SUPPLIED RECORDS:
☆ ☆ ☆ ☆ ☆ ☆ ☆

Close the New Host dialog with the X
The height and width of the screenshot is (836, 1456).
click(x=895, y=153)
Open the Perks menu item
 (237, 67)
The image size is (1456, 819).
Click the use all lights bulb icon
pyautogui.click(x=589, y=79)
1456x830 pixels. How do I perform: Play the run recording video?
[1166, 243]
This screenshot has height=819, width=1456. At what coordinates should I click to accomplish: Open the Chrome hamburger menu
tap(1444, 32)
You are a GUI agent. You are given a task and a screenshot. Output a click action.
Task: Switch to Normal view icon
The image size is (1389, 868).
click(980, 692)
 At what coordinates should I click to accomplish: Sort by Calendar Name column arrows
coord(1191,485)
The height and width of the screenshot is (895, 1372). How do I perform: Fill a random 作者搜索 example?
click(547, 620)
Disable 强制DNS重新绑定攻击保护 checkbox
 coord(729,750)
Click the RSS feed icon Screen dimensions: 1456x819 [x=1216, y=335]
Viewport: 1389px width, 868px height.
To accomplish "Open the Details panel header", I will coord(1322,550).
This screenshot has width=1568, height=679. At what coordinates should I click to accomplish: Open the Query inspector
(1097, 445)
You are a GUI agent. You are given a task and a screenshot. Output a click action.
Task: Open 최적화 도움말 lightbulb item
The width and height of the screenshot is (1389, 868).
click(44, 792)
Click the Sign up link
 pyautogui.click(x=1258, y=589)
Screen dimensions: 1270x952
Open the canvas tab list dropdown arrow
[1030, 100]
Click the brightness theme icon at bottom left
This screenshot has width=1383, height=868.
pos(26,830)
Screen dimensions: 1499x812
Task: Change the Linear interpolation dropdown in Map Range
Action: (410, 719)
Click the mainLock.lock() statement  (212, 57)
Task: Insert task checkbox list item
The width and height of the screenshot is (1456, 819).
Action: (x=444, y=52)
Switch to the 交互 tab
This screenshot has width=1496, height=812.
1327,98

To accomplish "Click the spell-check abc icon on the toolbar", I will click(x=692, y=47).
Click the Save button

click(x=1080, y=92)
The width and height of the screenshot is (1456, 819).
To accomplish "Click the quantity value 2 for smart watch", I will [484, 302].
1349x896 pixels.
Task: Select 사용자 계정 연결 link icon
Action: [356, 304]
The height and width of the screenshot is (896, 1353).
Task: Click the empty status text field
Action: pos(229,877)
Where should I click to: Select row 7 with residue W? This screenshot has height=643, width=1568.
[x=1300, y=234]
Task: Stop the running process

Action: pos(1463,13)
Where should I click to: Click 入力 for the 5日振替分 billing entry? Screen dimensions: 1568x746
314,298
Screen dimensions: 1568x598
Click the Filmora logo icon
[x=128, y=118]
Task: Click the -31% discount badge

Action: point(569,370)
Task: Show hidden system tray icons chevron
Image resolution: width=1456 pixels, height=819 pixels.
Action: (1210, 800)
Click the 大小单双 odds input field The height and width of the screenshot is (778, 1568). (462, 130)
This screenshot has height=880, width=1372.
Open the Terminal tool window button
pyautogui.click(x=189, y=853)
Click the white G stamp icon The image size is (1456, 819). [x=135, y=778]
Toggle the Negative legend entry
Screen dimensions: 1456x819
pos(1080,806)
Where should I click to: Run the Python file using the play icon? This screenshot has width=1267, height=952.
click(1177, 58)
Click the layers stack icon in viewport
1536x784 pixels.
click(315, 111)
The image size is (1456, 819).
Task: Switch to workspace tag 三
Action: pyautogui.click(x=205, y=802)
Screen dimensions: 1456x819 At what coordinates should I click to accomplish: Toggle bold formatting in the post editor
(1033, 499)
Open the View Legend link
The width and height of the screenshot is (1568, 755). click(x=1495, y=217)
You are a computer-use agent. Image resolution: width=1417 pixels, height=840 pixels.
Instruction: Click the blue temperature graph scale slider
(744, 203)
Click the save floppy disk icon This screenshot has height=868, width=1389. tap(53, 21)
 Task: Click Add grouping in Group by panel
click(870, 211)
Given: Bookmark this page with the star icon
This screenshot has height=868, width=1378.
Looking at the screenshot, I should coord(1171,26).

☆ ☆ ☆ ☆ ☆ ☆ ☆

TO DO: Without altering a single word, repeat the material.

ANSWER SPACE:
Close the New Host dialog with the X
The height and width of the screenshot is (836, 1456).
click(x=895, y=153)
Open the Perks menu item
 (237, 67)
The image size is (1456, 819).
Click the use all lights bulb icon
pyautogui.click(x=589, y=79)
1456x830 pixels. How do I perform: Play the run recording video?
[1166, 243]
This screenshot has height=819, width=1456. At what coordinates should I click to accomplish: Open the Chrome hamburger menu
tap(1444, 32)
You are a GUI agent. You are given a task and a screenshot. Output a click action.
Task: Switch to Normal view icon
The image size is (1389, 868).
click(980, 692)
 At what coordinates should I click to accomplish: Sort by Calendar Name column arrows
coord(1191,485)
The height and width of the screenshot is (895, 1372). How do I perform: Fill a random 作者搜索 example?
click(547, 620)
Disable 强制DNS重新绑定攻击保护 checkbox
 coord(729,750)
Click the RSS feed icon Screen dimensions: 1456x819 [x=1216, y=335]
Viewport: 1389px width, 868px height.
To accomplish "Open the Details panel header", I will coord(1322,550).
This screenshot has width=1568, height=679. At what coordinates should I click to accomplish: Open the Query inspector
(1097, 445)
You are a GUI agent. You are given a task and a screenshot. Output a click action.
Task: Open 최적화 도움말 lightbulb item
The width and height of the screenshot is (1389, 868).
click(44, 792)
Click the Sign up link
 pyautogui.click(x=1258, y=589)
Screen dimensions: 1270x952
Open the canvas tab list dropdown arrow
[1030, 100]
Click the brightness theme icon at bottom left
This screenshot has width=1383, height=868.
pos(26,830)
Screen dimensions: 1499x812
Task: Change the Linear interpolation dropdown in Map Range
Action: (410, 719)
Click the mainLock.lock() statement  (212, 57)
Task: Insert task checkbox list item
The width and height of the screenshot is (1456, 819).
Action: (x=444, y=52)
Switch to the 交互 tab
This screenshot has width=1496, height=812.
1327,98

To accomplish "Click the spell-check abc icon on the toolbar", I will click(x=692, y=47).
Click the Save button

click(x=1080, y=92)
The width and height of the screenshot is (1456, 819).
To accomplish "Click the quantity value 2 for smart watch", I will [484, 302].
1349x896 pixels.
Task: Select 사용자 계정 연결 link icon
Action: [356, 304]
The height and width of the screenshot is (896, 1353).
Task: Click the empty status text field
Action: pos(229,877)
Where should I click to: Select row 7 with residue W? This screenshot has height=643, width=1568.
[x=1300, y=234]
Task: Stop the running process

Action: pos(1463,13)
Where should I click to: Click 入力 for the 5日振替分 billing entry? Screen dimensions: 1568x746
314,298
Screen dimensions: 1568x598
Click the Filmora logo icon
[x=128, y=118]
Task: Click the -31% discount badge

Action: point(569,370)
Task: Show hidden system tray icons chevron
Image resolution: width=1456 pixels, height=819 pixels.
Action: (1210, 800)
Click the 大小单双 odds input field The height and width of the screenshot is (778, 1568). (462, 130)
This screenshot has height=880, width=1372.
Open the Terminal tool window button
pyautogui.click(x=189, y=853)
Click the white G stamp icon The image size is (1456, 819). [x=135, y=778]
Toggle the Negative legend entry
Screen dimensions: 1456x819
pos(1080,806)
Where should I click to: Run the Python file using the play icon? This screenshot has width=1267, height=952.
click(1177, 58)
Click the layers stack icon in viewport
1536x784 pixels.
click(315, 111)
The image size is (1456, 819).
Task: Switch to workspace tag 三
Action: pyautogui.click(x=205, y=802)
Screen dimensions: 1456x819 At what coordinates should I click to accomplish: Toggle bold formatting in the post editor
(1033, 499)
Open the View Legend link
The width and height of the screenshot is (1568, 755). click(x=1495, y=217)
You are a computer-use agent. Image resolution: width=1417 pixels, height=840 pixels.
Instruction: Click the blue temperature graph scale slider
(744, 203)
Click the save floppy disk icon This screenshot has height=868, width=1389. tap(53, 21)
 Task: Click Add grouping in Group by panel
click(870, 211)
Given: Bookmark this page with the star icon
This screenshot has height=868, width=1378.
Looking at the screenshot, I should coord(1171,26).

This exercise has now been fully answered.